Almost three-quarters of the appraisers said that mortgage brokers asked them to bend the rules.**
The problem became so severe in Florida that appraiser Pamela Crowley said she started an e-mail distribution list in 2003 for real estate appraisers to report suspicious sales and refinancing deals.
Crowley said she was forced out of the appraisal business because she refused to report property values that were higher than the actual worth. She has turned the e-mail list into a Web site, and says she now works with a snub-nosed .38-caliber pistol at hand because she’s afraid of retribution.
``There are a lot of people who made a lot of money on this whole game and I was hurting them,‘’ Crowley said.
Appraisers also are being pressured to overlook imperfections in homes or ignore housing trends in a community that might bring a property’s value down, said John Oakvik of Tozzer, Oakvik & Associates Inc. in Fort Lauderdale, Florida.

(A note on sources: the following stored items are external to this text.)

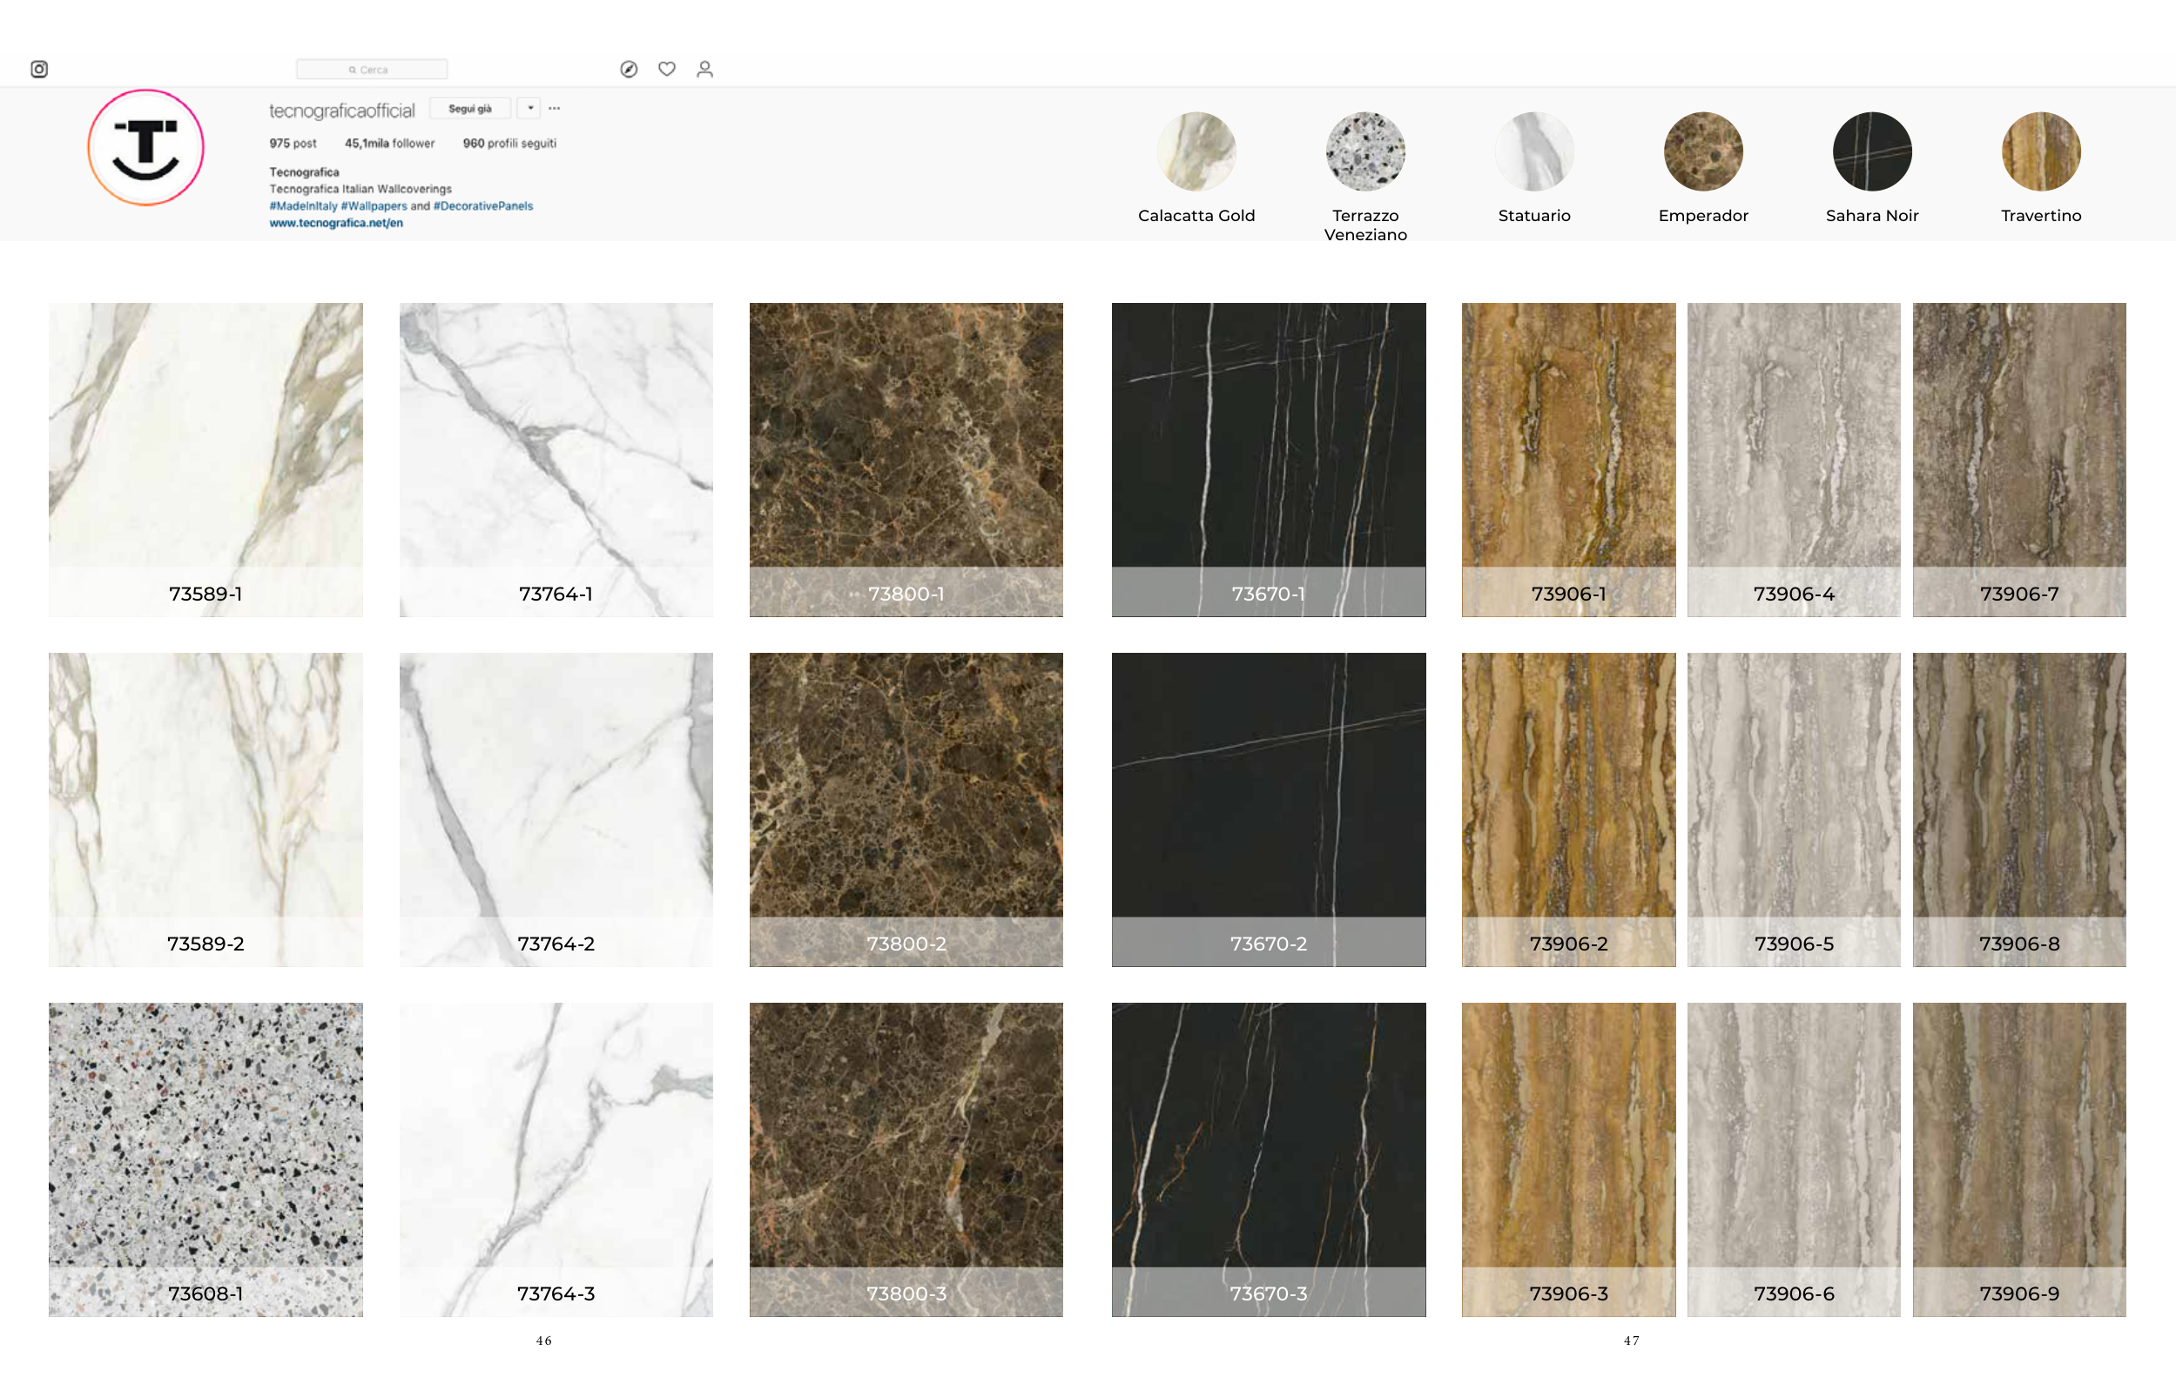Click the Segui già follow button

[x=470, y=108]

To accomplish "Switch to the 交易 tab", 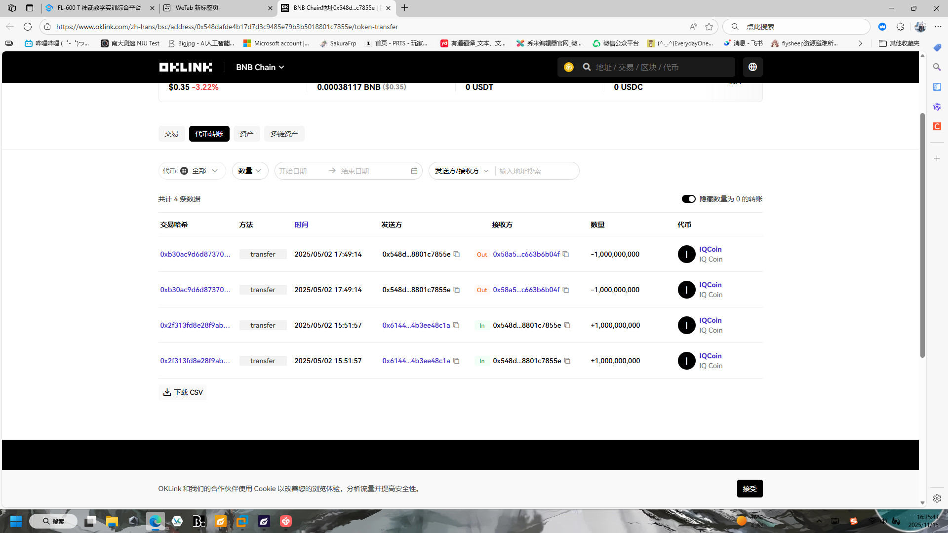I will tap(171, 134).
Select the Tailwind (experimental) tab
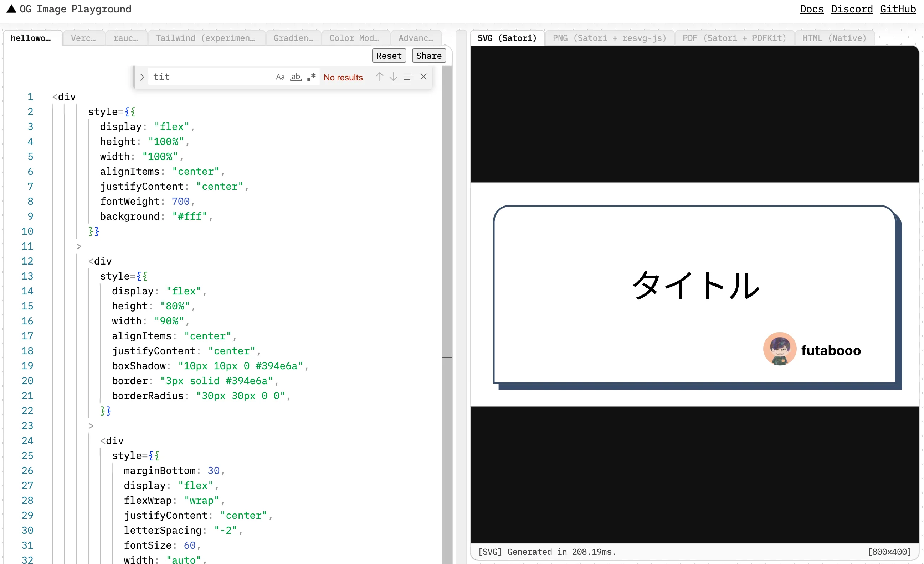 point(205,38)
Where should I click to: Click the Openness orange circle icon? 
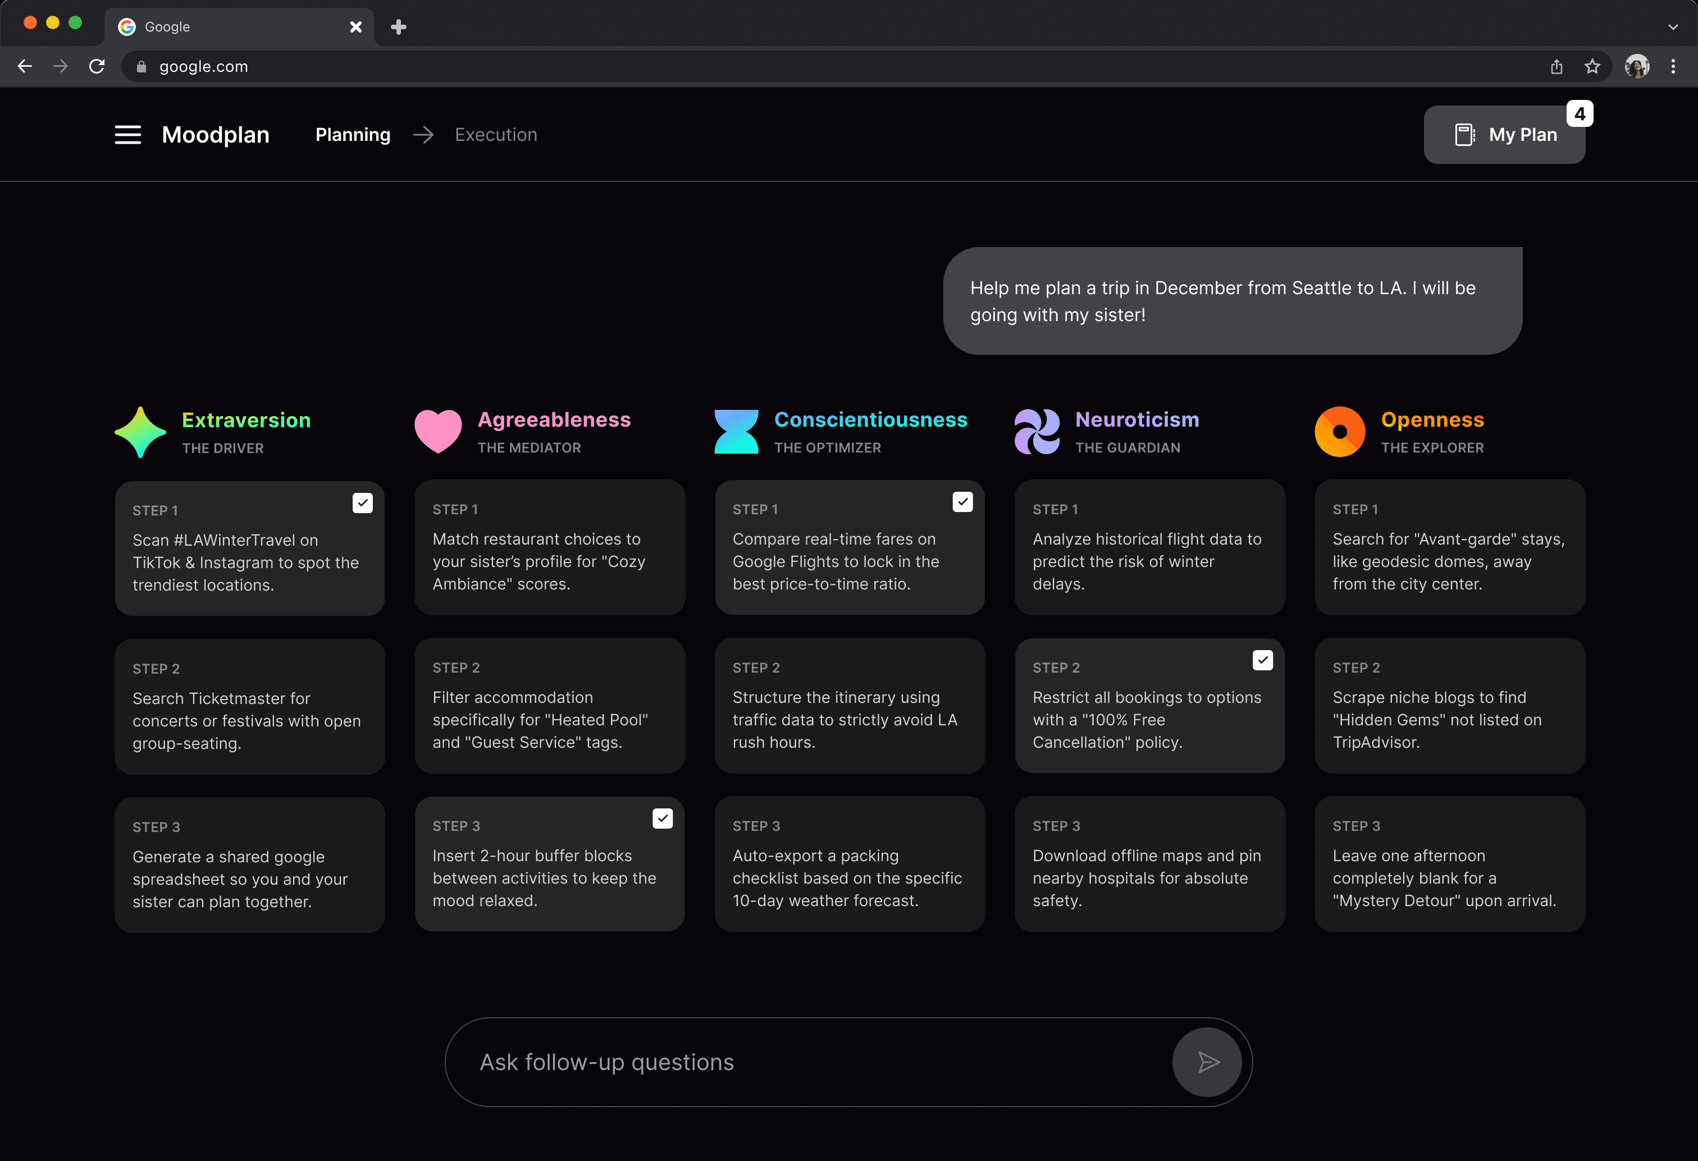click(1339, 432)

Oakvik said he got a call in October from a mortgage broker who asked him if he’d made a mistake when he checked a box on an appraisal report that said home prices were falling in the area.
`No Red Flags’
She asked me to change the box from `declining market' to `stable market,''' Oakvik said. Mortgage brokers just want a generic report, no red flags.‘’
Appraisal practices are drawing the scrutiny of prosecutors. At least seven states have opened investigations into the mortgage industry, including ties between appraisers, lenders and brokers.
Lenders including Lehman Brothers Holdings Inc., the biggest underwriter of mortgage-backed bonds in 2007, say they too have been victimized by fraudulent appraisals.